As if village Mayor Terry Dungan suffering a stroke on Christmas Day wasn't bad enough: The longtime chief of the New Paltz volunteer fire department, David Weeks, has just resigned in the wake of a leaked email conversation between village elected officials.

The New Paltz Times appears to have an exclusive on this story, and quotes extensively from the emails. In them, Dungan and village trustees Robert Feldman and Shari Osborn argue over the proper response to mounting burdens and plummeting morale at the fire department.

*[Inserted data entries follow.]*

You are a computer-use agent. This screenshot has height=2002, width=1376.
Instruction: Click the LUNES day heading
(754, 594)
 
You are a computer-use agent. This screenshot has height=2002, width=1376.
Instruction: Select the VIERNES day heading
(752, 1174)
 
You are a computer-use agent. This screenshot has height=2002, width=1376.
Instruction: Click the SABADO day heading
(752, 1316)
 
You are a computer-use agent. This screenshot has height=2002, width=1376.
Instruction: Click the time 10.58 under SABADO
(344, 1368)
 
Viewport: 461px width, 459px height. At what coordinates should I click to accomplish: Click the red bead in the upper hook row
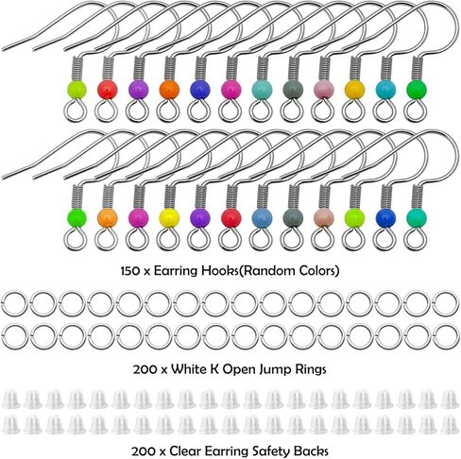108,90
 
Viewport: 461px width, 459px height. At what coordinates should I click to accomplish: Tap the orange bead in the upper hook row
169,90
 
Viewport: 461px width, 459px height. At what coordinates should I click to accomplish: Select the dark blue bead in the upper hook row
200,90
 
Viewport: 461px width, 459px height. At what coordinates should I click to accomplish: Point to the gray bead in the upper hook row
293,90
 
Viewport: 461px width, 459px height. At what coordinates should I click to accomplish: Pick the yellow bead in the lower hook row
169,218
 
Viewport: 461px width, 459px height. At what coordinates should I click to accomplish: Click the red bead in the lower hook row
230,218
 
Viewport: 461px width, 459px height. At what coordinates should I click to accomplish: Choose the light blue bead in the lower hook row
262,218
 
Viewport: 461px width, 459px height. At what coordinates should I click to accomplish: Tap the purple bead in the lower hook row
200,218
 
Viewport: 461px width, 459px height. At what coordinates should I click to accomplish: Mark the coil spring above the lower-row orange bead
108,196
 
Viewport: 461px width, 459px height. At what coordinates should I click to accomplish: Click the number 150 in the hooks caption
130,271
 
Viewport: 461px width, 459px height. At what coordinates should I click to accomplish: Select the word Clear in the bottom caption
185,451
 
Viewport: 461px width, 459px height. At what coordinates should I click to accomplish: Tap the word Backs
311,451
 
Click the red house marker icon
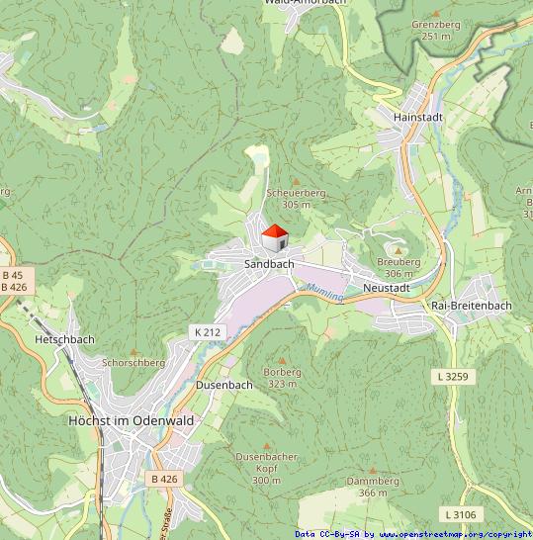[274, 238]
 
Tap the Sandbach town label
[269, 265]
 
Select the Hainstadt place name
[417, 117]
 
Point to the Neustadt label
[386, 287]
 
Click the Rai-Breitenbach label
[472, 306]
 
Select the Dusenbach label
[224, 384]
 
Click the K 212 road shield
[207, 332]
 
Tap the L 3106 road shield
[460, 514]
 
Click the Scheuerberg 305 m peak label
[296, 199]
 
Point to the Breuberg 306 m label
[399, 267]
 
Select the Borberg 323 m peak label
[282, 378]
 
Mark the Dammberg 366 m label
[373, 487]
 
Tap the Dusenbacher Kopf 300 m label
[266, 468]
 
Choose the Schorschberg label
[133, 363]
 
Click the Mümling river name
[323, 292]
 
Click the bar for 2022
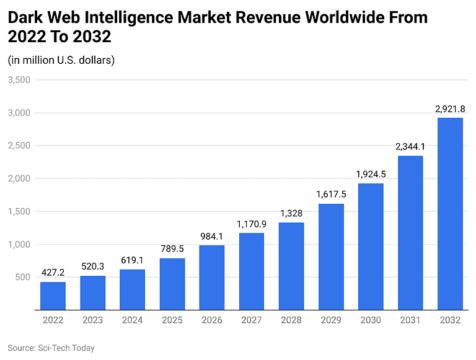click(53, 296)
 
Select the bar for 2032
click(450, 214)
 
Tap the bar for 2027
click(251, 271)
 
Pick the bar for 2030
click(371, 247)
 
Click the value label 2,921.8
click(450, 109)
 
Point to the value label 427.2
click(53, 273)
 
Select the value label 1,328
click(291, 214)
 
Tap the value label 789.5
click(172, 250)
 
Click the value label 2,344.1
click(410, 147)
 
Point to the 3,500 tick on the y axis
click(19, 80)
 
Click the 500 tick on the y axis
click(23, 277)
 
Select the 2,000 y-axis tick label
click(19, 178)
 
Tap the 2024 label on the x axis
click(132, 320)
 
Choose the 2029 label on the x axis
click(331, 320)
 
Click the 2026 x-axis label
click(211, 320)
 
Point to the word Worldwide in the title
click(344, 17)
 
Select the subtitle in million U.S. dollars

Weeks didn't offer the Times any comment on his resignation, but Feldman said he thought the emails were just the last of a long line of indignities for the chief:

“We all have a breaking point, and I think things said in those e-mails by certain board members just was the straw that broke the chief’s back,” Trustee Robert Feldman said. “It is so unfortunate, because he not only has provided this community with 25 years of his time, expertise and volunteerism, never touching a dime, and waking up at all hours of the night to answer to emergency calls, but they also lost a great leader and a man with so much experience. It deeply saddened me. There are not enough great things to say about Dave. He’s invaluable.”

"Certain board members" surely refers to Osborn -- who, the paper notes, once said of Weeks, at a public meeting no less, "I f---ing hate him," and who spent much of the email exchange arguing against new expenditures for the fire department:

The mayor said that he had advocated for sleeping arrangements and also for a new fire house that “should have been built 12 years ago,” and that’s why he advocated for the NPFD to go to a “fire district,” which never made it onto the ballot because the Town Board voted 4-1 against a public referendum.

In the e-mails, Trustee Osborn went on to say that she didn’t like what she felt was the “immediacy” in all of this and that had the bunk beds been presented at budget time and “clearly explained,” we would have “of course granted them the funds needed to create bunks at the fire station.”

Had that been the case, she said, “then other items they requested would have had to wait (like maybe the new truck would have had to have been purchased a year later instead of earlier, or some of that seldom-used rescue equipment they asked for, that they explained could be needed in a special situation, would have had to wait too). A larger Fire Department budget was impossible this year -- you know that as well as I do, Terry. All departments have bare-bones budgets and the Fire Department budget needed to be too if we were to remain fair and equitable across the board. This is what our constituents expect of us and this is how I, personally, must serve them during budget time.”

Here's hoping 2011 gets better for New Paltz. The bloggers over at New Paltz Gadfly are hoping so, too -- they've posted a long and optimistic Wish List for 2011, featuring such pie-in-the-sky items as sanely-drawn electoral districts, "civil and feisty" races for local government seats, and "a mayoral campaign that results in a win by someone who actually knows New Paltz."